Есть другие объяснения частностей, которых я опасаюсь. Я пытаюсь представить события, насколько возможно, откровенно, не искажая их двусмысленности и не сковывая ложным синтезом: они открыты для толкования. Тем не менее я отвергаю подходы, которые некий психоанализ, до крайности упрощенный, вознамерится применить по отношению к ним; наверняка скажут, что Сартр заменил мне отца, а Ольга стала подобием ребенка: в глазах таких доктринеров взрослых отношений никогда не бывает; им неведома диалектика, которая от детских лет до зрелости — начиная от истоков, значение коих я не могу недооценивать — преображает эмоциональные отношения: она их сохраняет, но превосходит, и в это превосходство вовлекается объект, к которому возникает новое чувство. Разумеется, моя привязанность к Сартру отталкивается от детства, но и отражает то, чем был он сам. Безусловно, дабы заинтересоваться Ольгой, требовалась моя готовность к этому и чтобы мое желание тратить свои силы на кого-то не оказалось уже удовлетворенным: однако в реальности существовала личность Ольги и своеобразие нашей дружбы.

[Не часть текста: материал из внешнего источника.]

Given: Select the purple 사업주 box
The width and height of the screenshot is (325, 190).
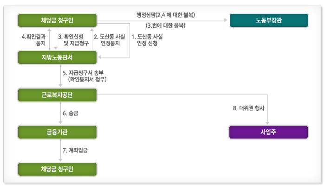Looking at the screenshot, I should click(x=268, y=132).
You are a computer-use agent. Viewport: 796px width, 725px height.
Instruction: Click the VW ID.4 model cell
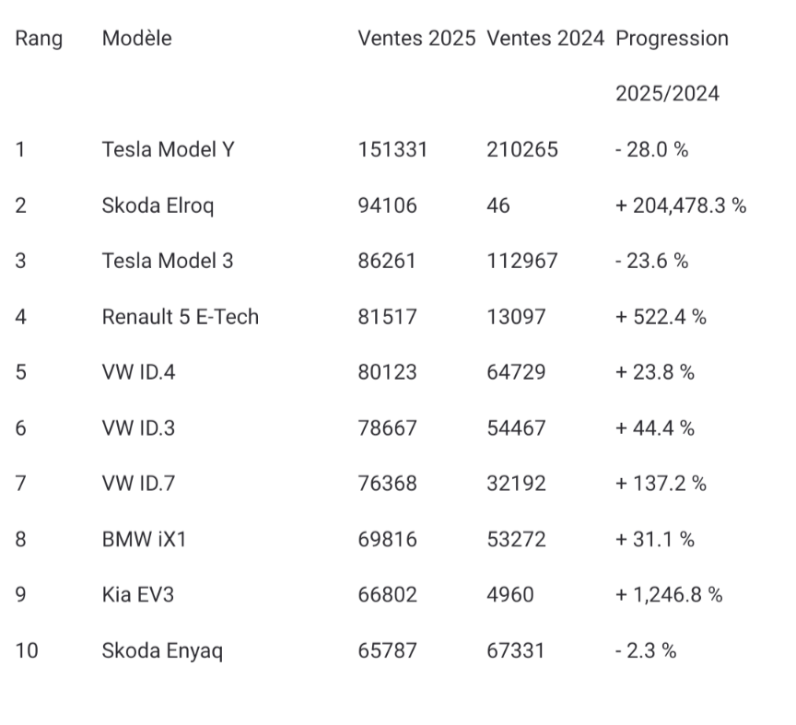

Сделав эти оговорки, я и поныне верю в теорию «трансцендентального эго»: «я» — всего лишь объект, существование которого подчинено действию закона вероятности, а тот, кто говорит «я», различает только контуры своей личности; другой может иметь о ней более четкое и правильное представление. Еще раз, это изложение никоим образом не является объяснением. И если я предприняла его, то в значительной степени потому, что знаю: познать себя нельзя никогда, можно только рассказать о себе.